- [Listed records]

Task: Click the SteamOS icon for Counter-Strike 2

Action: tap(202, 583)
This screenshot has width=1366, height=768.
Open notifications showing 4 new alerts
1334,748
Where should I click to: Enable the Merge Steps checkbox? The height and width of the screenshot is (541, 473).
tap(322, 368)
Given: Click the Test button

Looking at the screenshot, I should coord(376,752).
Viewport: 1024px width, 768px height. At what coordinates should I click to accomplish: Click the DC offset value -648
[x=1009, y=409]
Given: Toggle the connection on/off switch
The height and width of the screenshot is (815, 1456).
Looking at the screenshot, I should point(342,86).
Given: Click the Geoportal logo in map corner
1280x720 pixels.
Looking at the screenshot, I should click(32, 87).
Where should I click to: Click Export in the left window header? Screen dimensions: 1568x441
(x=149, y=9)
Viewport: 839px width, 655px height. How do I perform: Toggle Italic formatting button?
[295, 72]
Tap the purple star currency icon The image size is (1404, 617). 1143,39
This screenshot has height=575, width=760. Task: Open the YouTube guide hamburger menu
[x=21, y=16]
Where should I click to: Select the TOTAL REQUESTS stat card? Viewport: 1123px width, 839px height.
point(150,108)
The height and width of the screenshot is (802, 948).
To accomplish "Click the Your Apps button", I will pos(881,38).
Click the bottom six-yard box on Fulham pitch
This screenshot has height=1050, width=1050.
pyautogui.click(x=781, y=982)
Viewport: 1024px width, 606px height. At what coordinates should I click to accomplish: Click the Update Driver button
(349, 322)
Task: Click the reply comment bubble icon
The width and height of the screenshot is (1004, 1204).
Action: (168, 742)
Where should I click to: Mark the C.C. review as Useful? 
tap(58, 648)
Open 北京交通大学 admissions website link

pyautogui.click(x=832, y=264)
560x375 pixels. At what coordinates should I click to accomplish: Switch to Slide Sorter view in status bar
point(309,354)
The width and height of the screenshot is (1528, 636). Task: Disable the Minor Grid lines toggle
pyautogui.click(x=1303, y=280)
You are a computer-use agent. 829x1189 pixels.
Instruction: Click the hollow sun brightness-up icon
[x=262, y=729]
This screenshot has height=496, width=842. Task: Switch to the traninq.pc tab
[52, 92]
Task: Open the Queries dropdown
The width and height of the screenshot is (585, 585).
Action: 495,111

- [Task item]
Please repeat each entry exactly as written.

- [Reply to the exercise]
Task: Click the SteamOS icon for Counter-Strike 2

Action: tap(202, 583)
This screenshot has width=1366, height=768.
Open notifications showing 4 new alerts
1334,748
Where should I click to: Enable the Merge Steps checkbox? The height and width of the screenshot is (541, 473).
tap(322, 368)
Given: Click the Test button

Looking at the screenshot, I should coord(376,752).
Viewport: 1024px width, 768px height. At what coordinates should I click to accomplish: Click the DC offset value -648
[x=1009, y=409]
Given: Toggle the connection on/off switch
The height and width of the screenshot is (815, 1456).
Looking at the screenshot, I should point(342,86).
Given: Click the Geoportal logo in map corner
1280x720 pixels.
Looking at the screenshot, I should click(32, 87).
Where should I click to: Click Export in the left window header? Screen dimensions: 1568x441
(x=149, y=9)
Viewport: 839px width, 655px height. How do I perform: Toggle Italic formatting button?
[295, 72]
Tap the purple star currency icon The image size is (1404, 617). 1143,39
This screenshot has height=575, width=760. Task: Open the YouTube guide hamburger menu
[x=21, y=16]
Where should I click to: Select the TOTAL REQUESTS stat card? Viewport: 1123px width, 839px height.
point(150,108)
The height and width of the screenshot is (802, 948).
To accomplish "Click the Your Apps button", I will pos(881,38).
Click the bottom six-yard box on Fulham pitch
This screenshot has height=1050, width=1050.
pyautogui.click(x=781, y=982)
Viewport: 1024px width, 606px height. At what coordinates should I click to accomplish: Click the Update Driver button
(349, 322)
Task: Click the reply comment bubble icon
The width and height of the screenshot is (1004, 1204).
Action: (168, 742)
Where should I click to: Mark the C.C. review as Useful? 
tap(58, 648)
Open 北京交通大学 admissions website link

pyautogui.click(x=832, y=264)
560x375 pixels. At what coordinates should I click to accomplish: Switch to Slide Sorter view in status bar
point(309,354)
The width and height of the screenshot is (1528, 636). Task: Disable the Minor Grid lines toggle
pyautogui.click(x=1303, y=280)
You are a computer-use agent. 829x1189 pixels.
Instruction: Click the hollow sun brightness-up icon
[x=262, y=729]
This screenshot has height=496, width=842. Task: Switch to the traninq.pc tab
[52, 92]
Task: Open the Queries dropdown
The width and height of the screenshot is (585, 585).
Action: 495,111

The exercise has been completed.